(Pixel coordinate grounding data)

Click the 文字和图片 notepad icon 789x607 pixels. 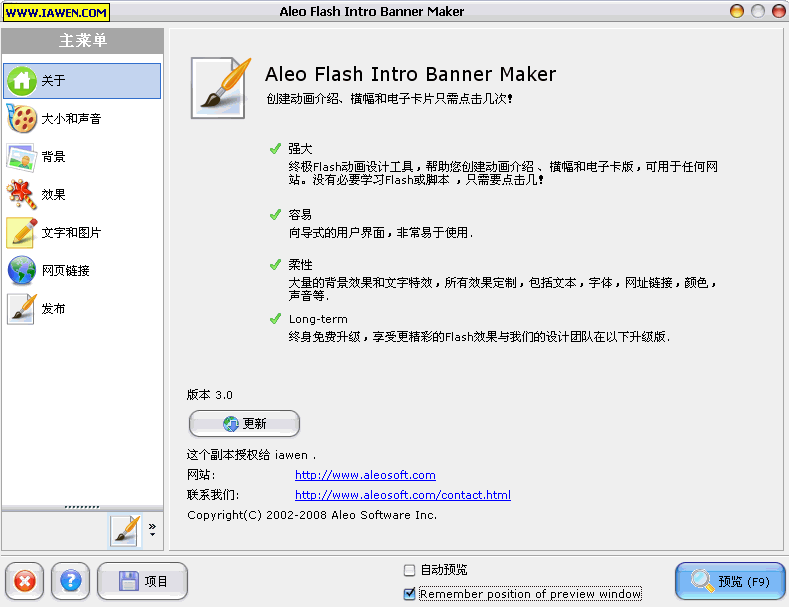pyautogui.click(x=22, y=233)
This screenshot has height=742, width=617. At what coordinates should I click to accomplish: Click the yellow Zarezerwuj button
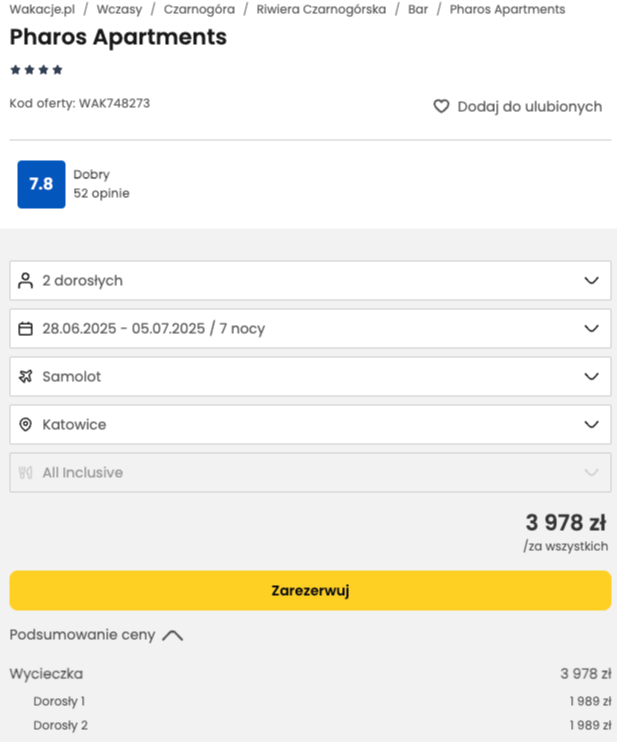tap(310, 591)
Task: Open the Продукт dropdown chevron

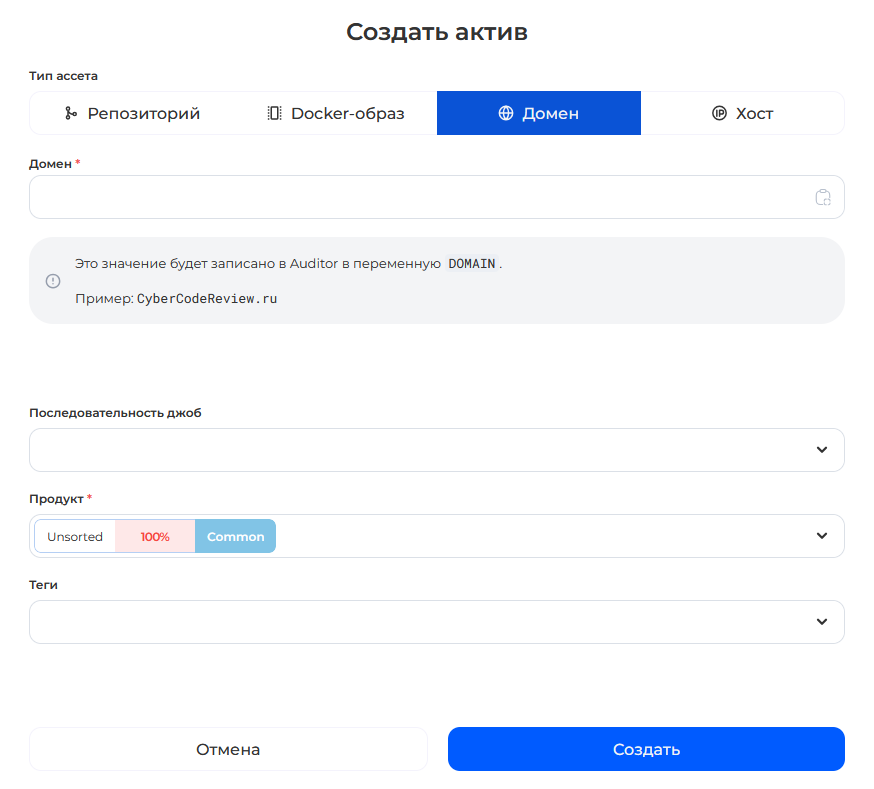Action: 822,536
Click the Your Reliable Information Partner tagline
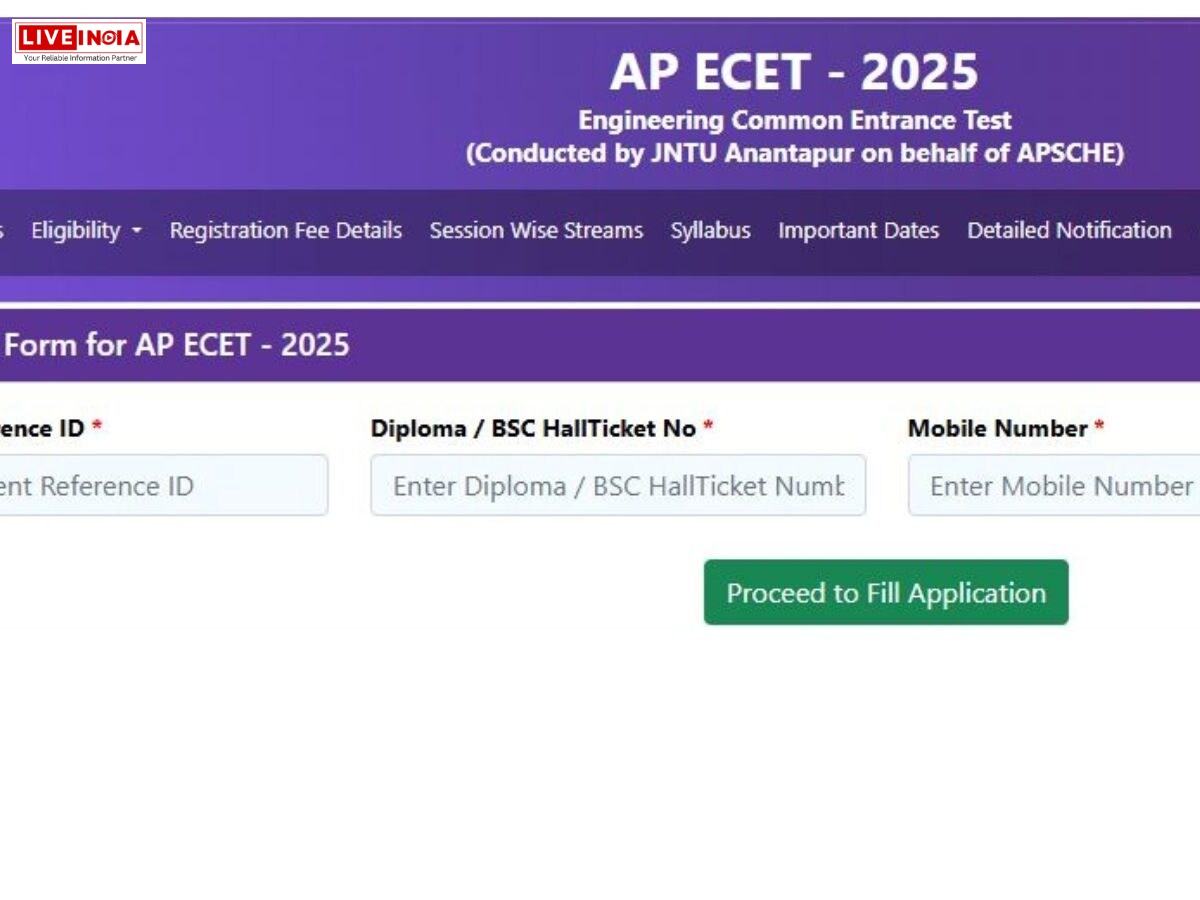The height and width of the screenshot is (900, 1200). point(80,59)
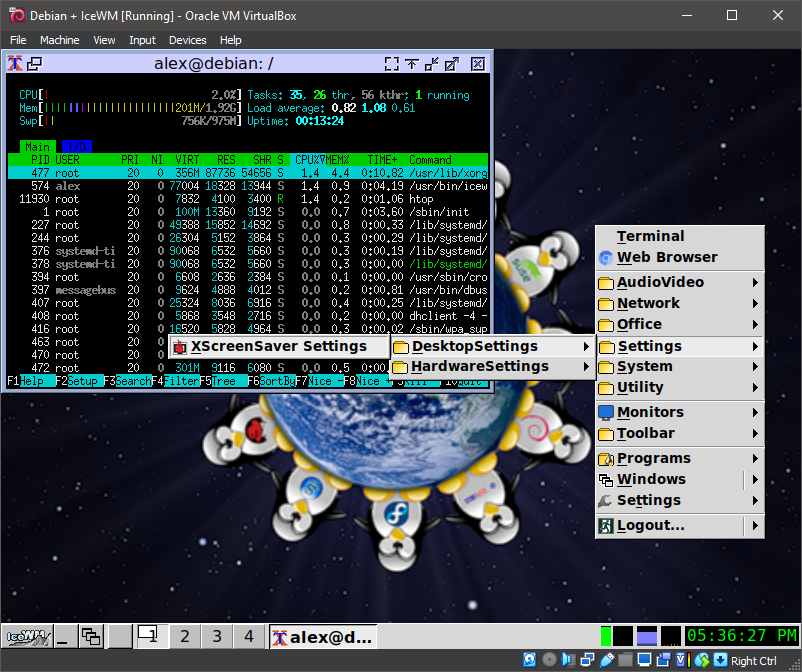Launch Web Browser from the menu
The width and height of the screenshot is (802, 672).
[666, 257]
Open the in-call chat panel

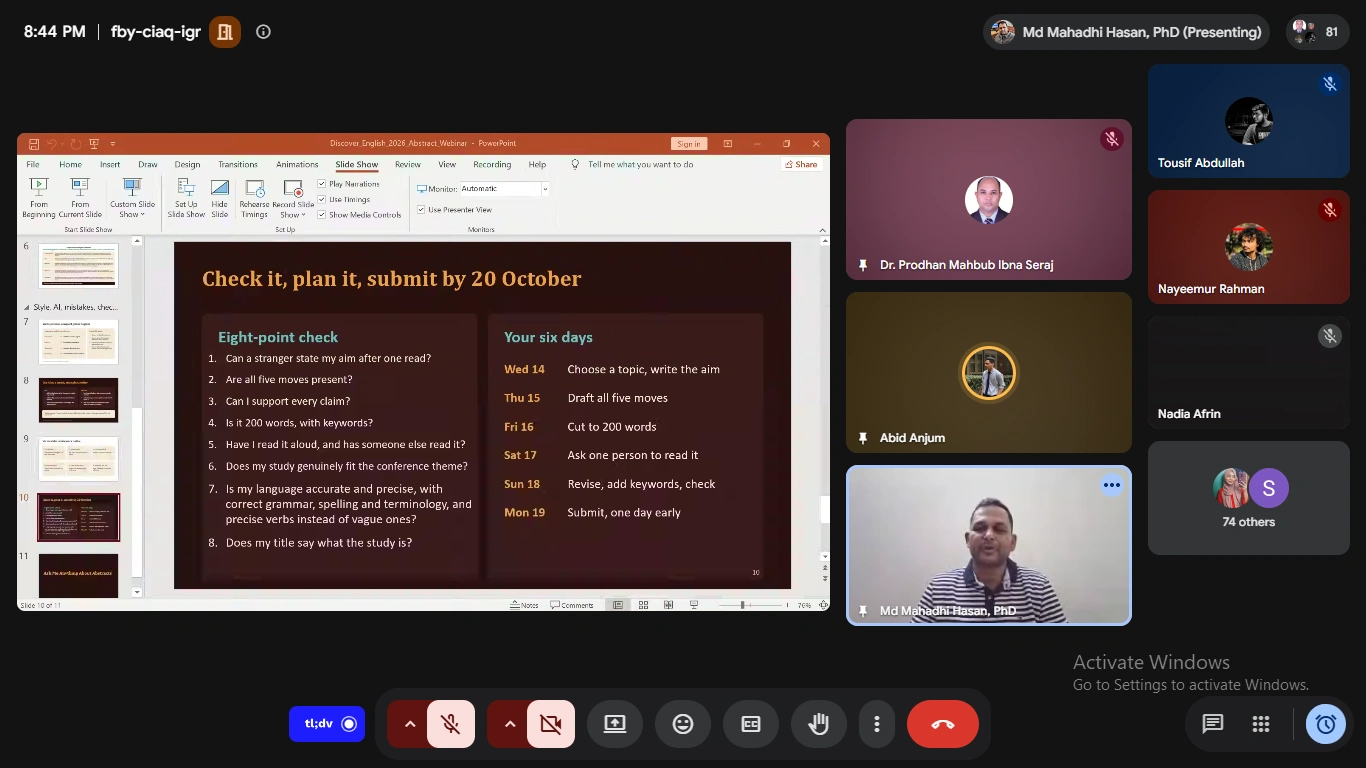pos(1213,724)
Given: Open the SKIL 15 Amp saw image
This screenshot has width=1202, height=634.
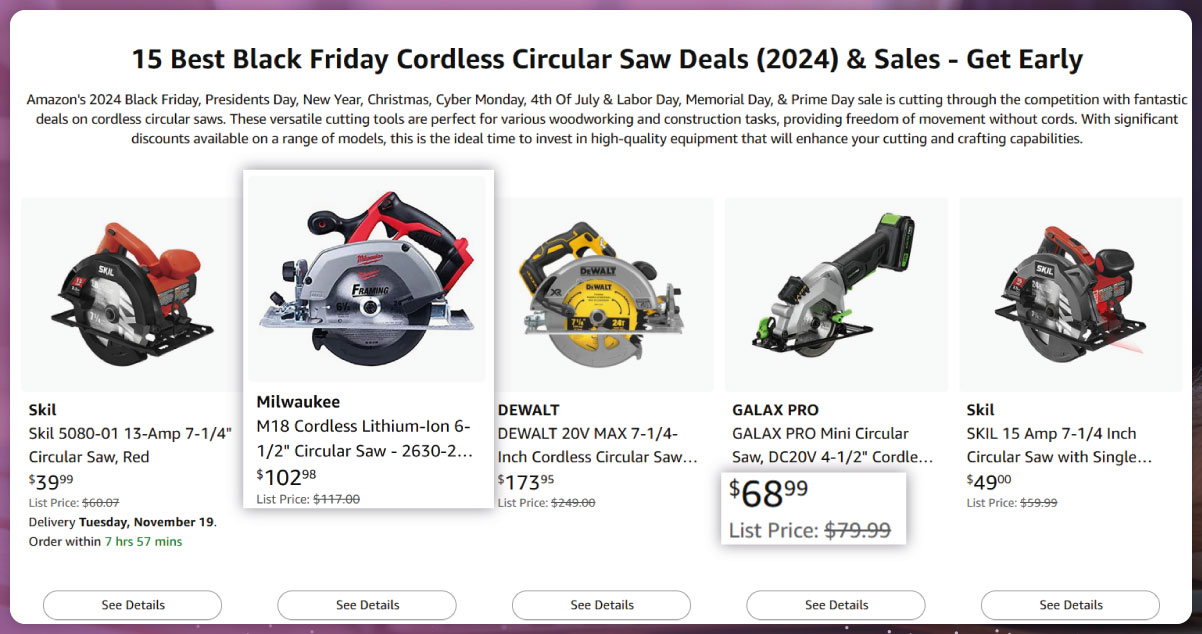Looking at the screenshot, I should tap(1070, 294).
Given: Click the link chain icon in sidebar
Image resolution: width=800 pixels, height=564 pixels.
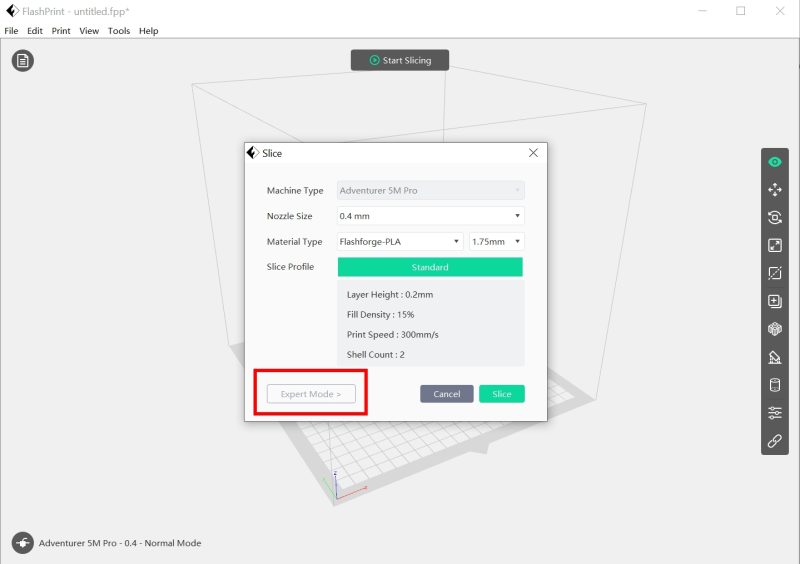Looking at the screenshot, I should coord(774,440).
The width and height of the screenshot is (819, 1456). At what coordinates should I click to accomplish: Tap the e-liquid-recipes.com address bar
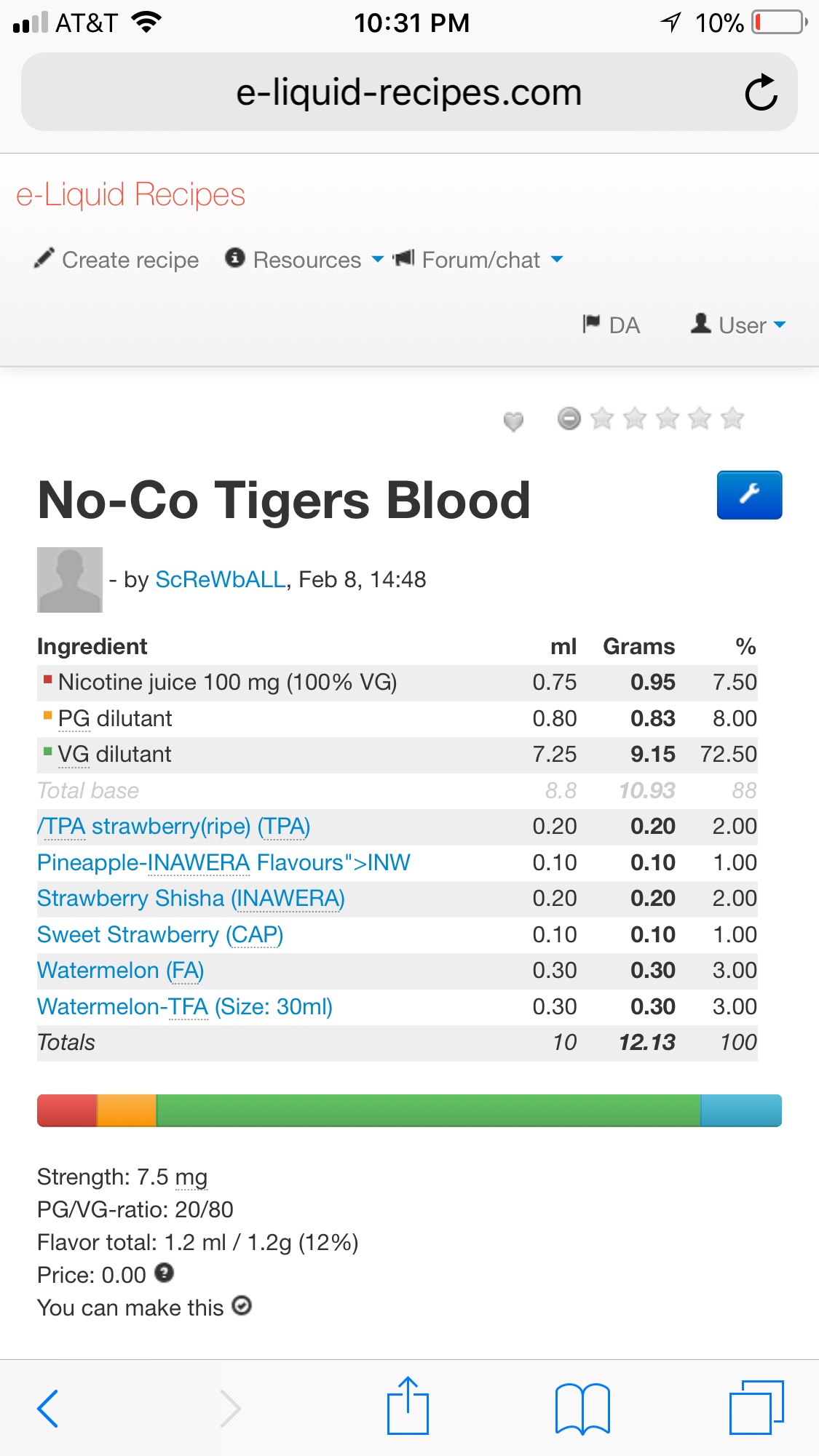click(408, 92)
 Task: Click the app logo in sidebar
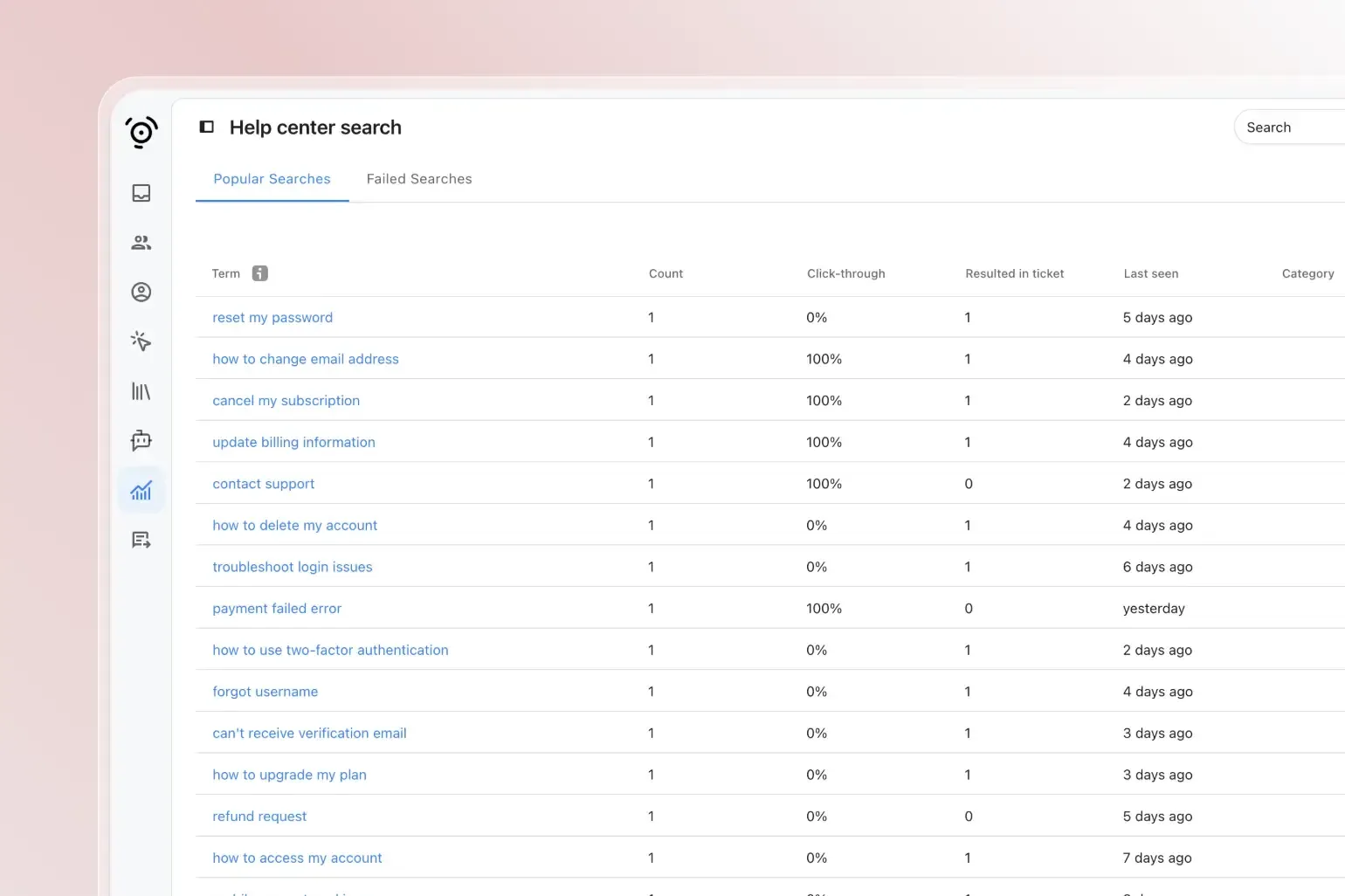(x=141, y=132)
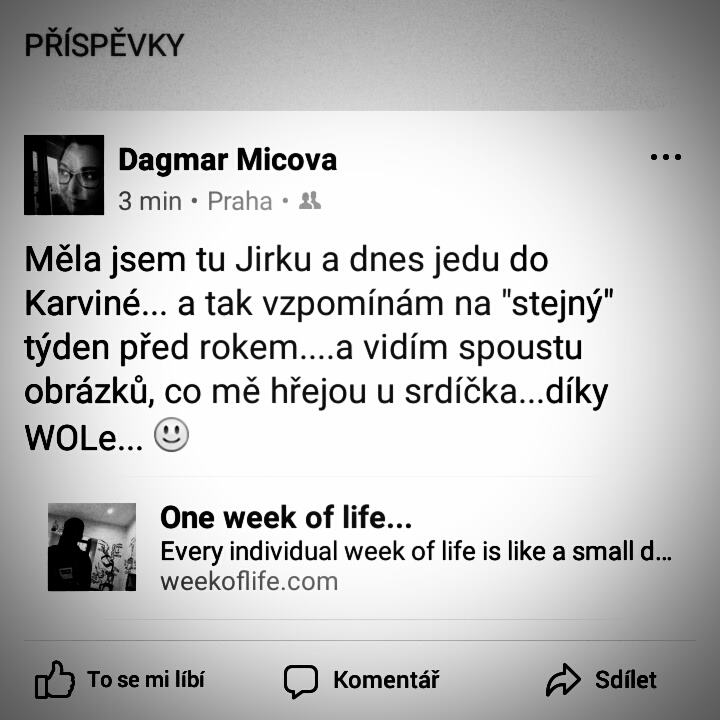The image size is (720, 720).
Task: Click the friends audience icon next to Praha
Action: pos(310,201)
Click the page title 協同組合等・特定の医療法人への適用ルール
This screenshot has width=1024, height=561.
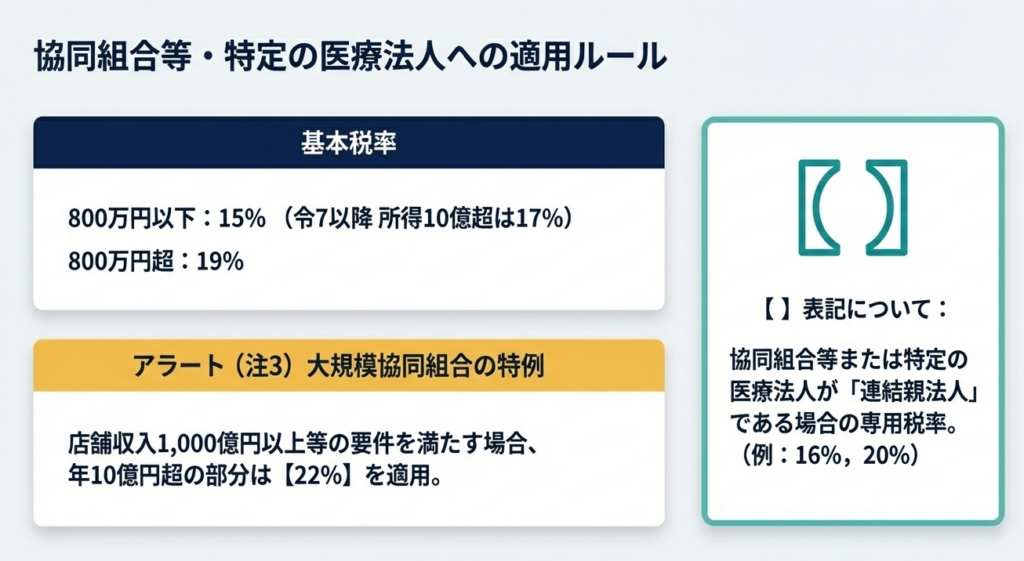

- WORK ORDER -
No pictures should appear in the answer, which is to be the lines from the line with "Given: Open the SKIL 15 Amp saw image" through the end of the records above, restated exactly.

- THE COMPLETED TASK -
Given: Open the SKIL 15 Amp saw image
This screenshot has width=1202, height=634.
Looking at the screenshot, I should tap(1070, 294).
Given: Click the link chain icon in sidebar
Image resolution: width=800 pixels, height=564 pixels.
Looking at the screenshot, I should coord(774,440).
The width and height of the screenshot is (819, 1456). At what coordinates should I click to accomplish: Tap the e-liquid-recipes.com address bar
click(408, 92)
 Task: Click the app logo in sidebar
(x=141, y=132)
The image size is (720, 720).
Task: Click the friends audience icon next to Praha
Action: pos(310,201)
Click the page title 協同組合等・特定の医療法人への適用ルール
This screenshot has width=1024, height=561.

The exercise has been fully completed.